If I have not replaced a tool yet, at least I keep it in a period-style
box, out of sight, until the moment I use it. Then I put it away again.
The advantage of period tools to me, lazy person that I am, is that I
can leave them out in plain sight. When I'm using it while people are
watching, I'm careful to explain that it is a modern tool, and that
folks in period would have used something different, or found another
way to achieve the same result.
> I can make more medieval-like handplanes, but what did you do about drills? I think I can imitate saws, but I like my saws that I use. a froe is about the only tool that I have that wouldn't stand out as "out of place"
I've been using gimlets and bow drills. I made the bow drill, but bought
the gimlets from Lehman's, the Amish hardware source in Ohio. They
aren't really period in the design of their biting part, but they aren't
jarringly modern and will do until I get a friendly blackmith to make me
more period ones. As for the saw, it's a frame saw I made. It's very
easy to make these using a section of a discarded bandsaw blade, or you
can get the proper blades pre-made (I think Lee Valley sells them). Or
you can do what I did and buy an old pruning saw from a thrift store,
grind off the teeth, and cut your own ... a fine way to while away a
spare week or two.
> So: what tools did you use for demo's? (do you have photo's you could share)
> what "modern" tools would you consider inappropriate?
> is it inappropriate to demo woodworking with more or less modern tools at an SCA event?
My basic kit contains a wooden straight edge, a wooden square, a box
plane, a mallet, a frame saw, the gimlets and three double-screw clamps,
all of which I made myself. I also made a workbench, which I believe
are pictured in the files section; for the workbench, I have bench dogs
and holdfasts (which I haven't been able to document, but seem
appropriate to the technology of the late Middle Ages). And I use a set
of wooden-handle chisels I bought at Harbor Freight many years ago, when
they actually sold decent tools. I carry a lot of other modern tools,
mostly for woodcarving and such, and these go into a wooden chest which
stays closed most of the time.
> My current thoughts center about making a barrow and a KD workbench and tool tote. Not a complete shop.
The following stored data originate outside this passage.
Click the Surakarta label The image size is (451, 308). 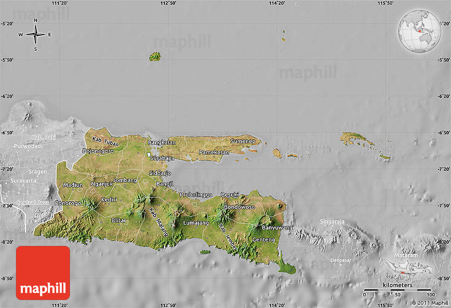click(x=23, y=181)
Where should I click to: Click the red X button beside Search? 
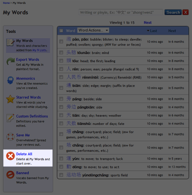(186, 12)
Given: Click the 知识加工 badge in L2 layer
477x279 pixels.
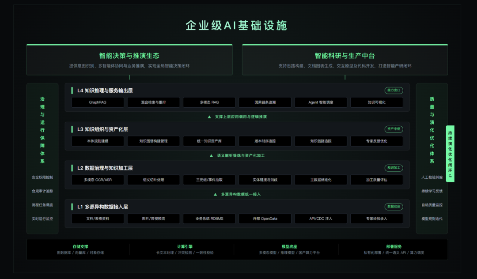Looking at the screenshot, I should pos(394,168).
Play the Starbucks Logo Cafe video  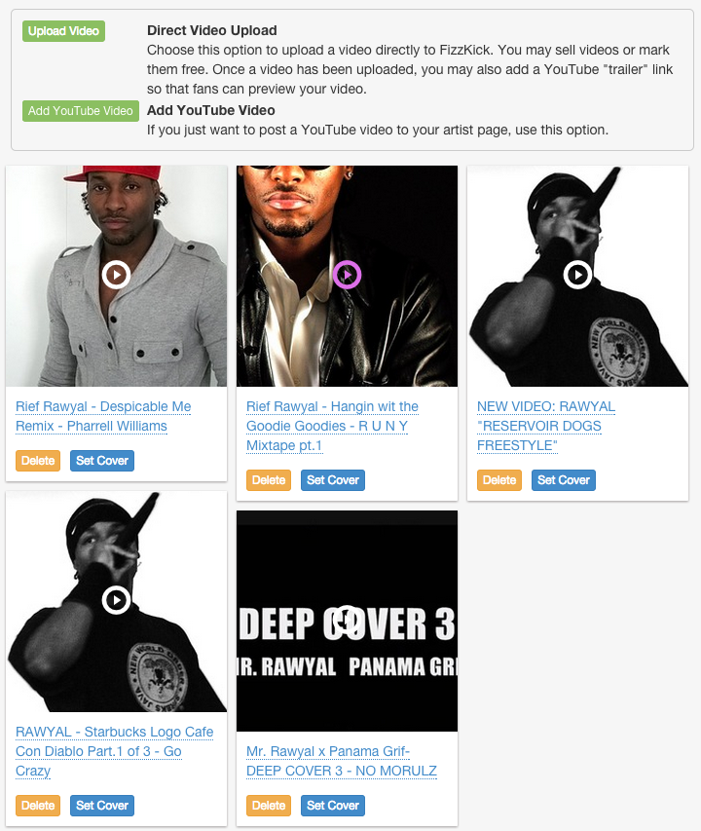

That's pretty much how I started. The main thing is to demonstrate how
wood is worked, and show people how easy it is for them to do it, too,
with a minimum of power tools. I've come to an event with a six-foot
one-by-twelve pine board and left it with a stool created on site with
just the tools I've mentioned above. (Plans for the stool, by the way,
are at http://midtown.net/dragonwing/col0003.htm
As my friend Cariadoc likes to paraphrase from Voltaire: "Don't let the
best be the enemy of the good." In other words, being satisfied with
nothing less than perfection usually means that you'll never be
satisfied at all, and consequently nothing is done. It is better to
produce what you can, always with an eye to making the next thing better.